Le World Energy Outlook (WEO) expose les perspectives mondiales de l'énergie. Cette publication annuelle utilise les dernières données disponibles pour analyser les tendances du système énergétique, les émissions de CO2 et de méthane associées, et les impacts sur l'environnement et sur le climat. Comme dans toutes les analyses conduites par l'Agence, nous suivons une approche toutes énergies et toutes technologies : nous nous efforçons de conserver une ligne aussi impartiale que possible, sans tenter d'encourager l'utilisation d'un carburant ou d'une technologie en particulier.

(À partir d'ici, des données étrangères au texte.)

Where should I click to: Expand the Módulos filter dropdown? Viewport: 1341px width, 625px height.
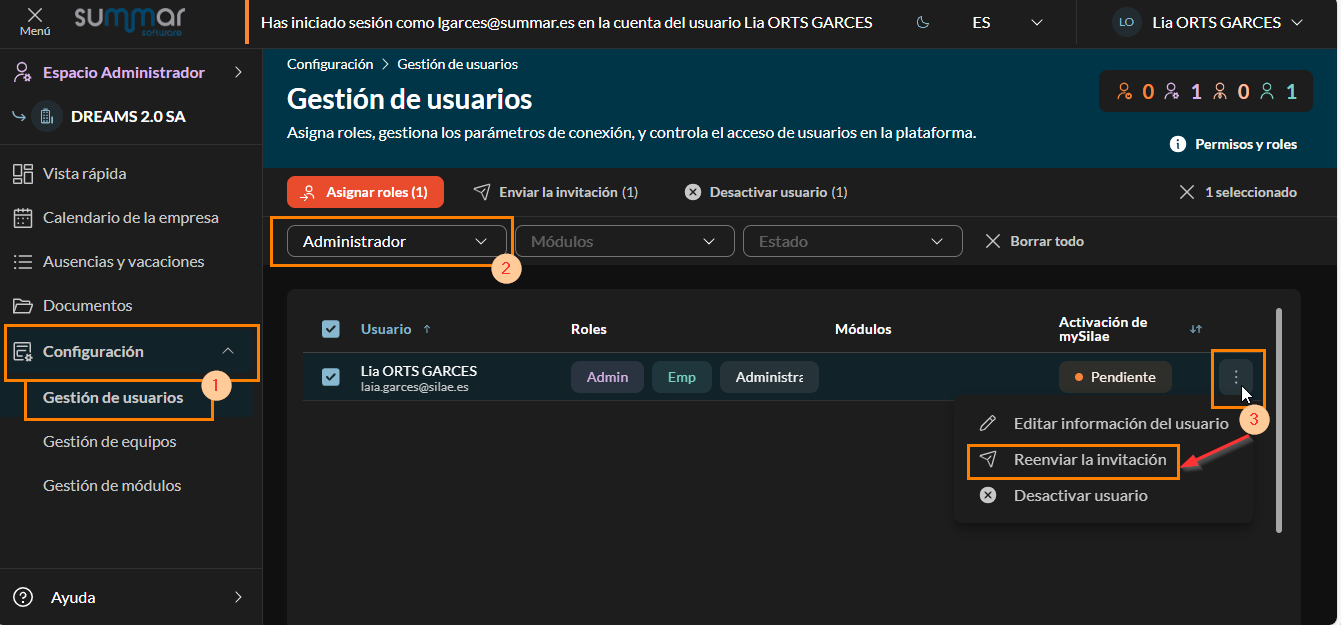pyautogui.click(x=625, y=241)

Outre des statistiques, nous proposons des analyses de scénarios afin d'informer les parties prenantes sur des futurs plausibles du système énergétique. Nous avons construit trois scénarios cette année. Le Stated Policies Scenario (Steps) inclut toutes les politiques annoncées pour mieux comprendre quels en seront les résultats. Le deuxième est l' Announced Pledge Scenario (APS), qui intègre les nouveaux engagements pour atteindre la neutralité carbone en 2050. Enfin, le Net Zero Emissions by 2050 (NZE) est un scénario normatif qui définit les actions que nous devons mener ainsi que leur échéance pour décarboner le secteur énergétique.

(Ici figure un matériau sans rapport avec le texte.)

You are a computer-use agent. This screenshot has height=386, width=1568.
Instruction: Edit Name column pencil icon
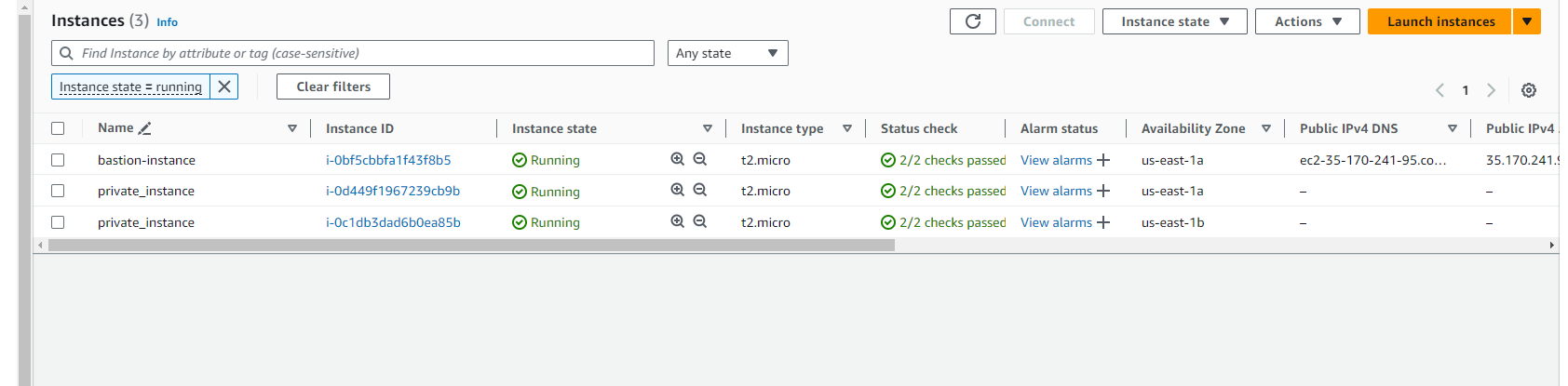click(x=144, y=128)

L'année 2022 a été marquée par l'invasion de l'Ukraine par la Russie, qui a déclenché une crise énergétique mondiale. Si les pressions sur les marchés énergétiques préexistaient à cette invasion, cette dernière a fait basculer le secteur de l'énergie dans une zone de profonde turbulence. La Russie était avant 2022 le plus grand exportateur de combustibles fossiles – charbon, gaz naturel et pétrole – au monde. Cette crise cause de graves dommages à l'économie mondiale et exacerbe les pressions inflationnistes. Seule la crise pétrolière des années 1970 était d'une ampleur comparable. La flambée des prix de l'énergie et des denrées alimentaires risque de plonger l'économie mondiale vers la récession. Elle nous interroge sur la réaction que les décideurs politiques adopteront, mais nous pousse également à nous demander si cette crise peut servir de catalyseur pour opérer une transition vers un système énergétique plus durable et plus résilient.

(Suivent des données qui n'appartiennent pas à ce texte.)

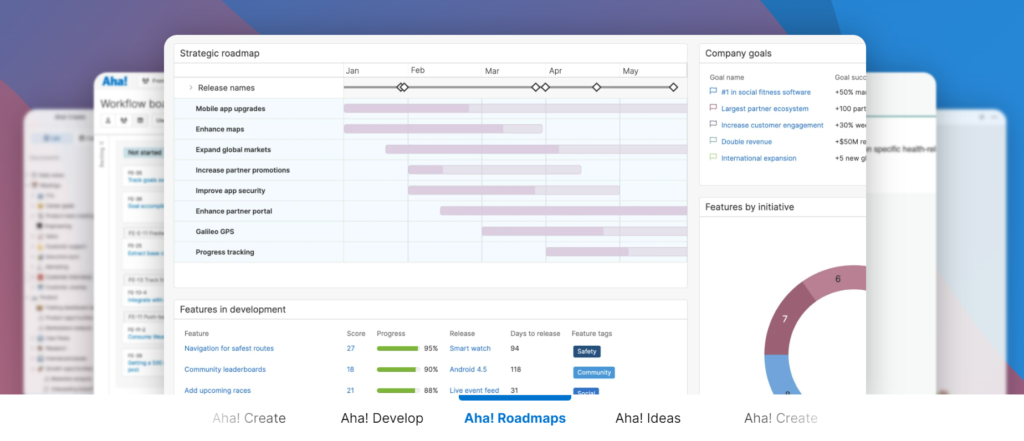Click the flag icon beside #1 in social fitness software
This screenshot has height=441, width=1024.
coord(713,92)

Les gouvernements accélèrent la transition vers les énergies propres, qui incluent les énergies renouvelables, le nucléaire, les carburants propres, les réseaux électriques et le stockage, mais également, s'agissant de la demande, les améliorations sur l'efficacité ou le recours aux véhicules électriques. Dans les cinq premières années qui ont suivi la signature des accords de Paris, les investissements mondiaux dans les énergies propres sont restés stables. Il a fallu attendre 2021 pour constater un début de reprise. Cet élan est stimulé par de nouvelles politiques, notamment l' Inflation Reduction Act aux États-Unis, certains éléments du paquet Fit for 55, REPowerEU, le Green Transformation au Japon ou encore des politiques menées en Chine et en Inde. D'ici 2030, notre scénario Steps montre que les investissements annuels dans les énergies propres dépasseront les 2 000 milliards de dollars par an, soit une augmentation de plus de 50 % par rapport aux investissements actuels. Toutefois, la majeure partie de ces investissements est concentrée dans les économies avancées ainsi qu'en Chine. Or la transition énergétique nécessite également des investissements importants dans les économies émergentes et en développement. Les fabricants d'énergie propre se préparent également à des transformations plus rapides.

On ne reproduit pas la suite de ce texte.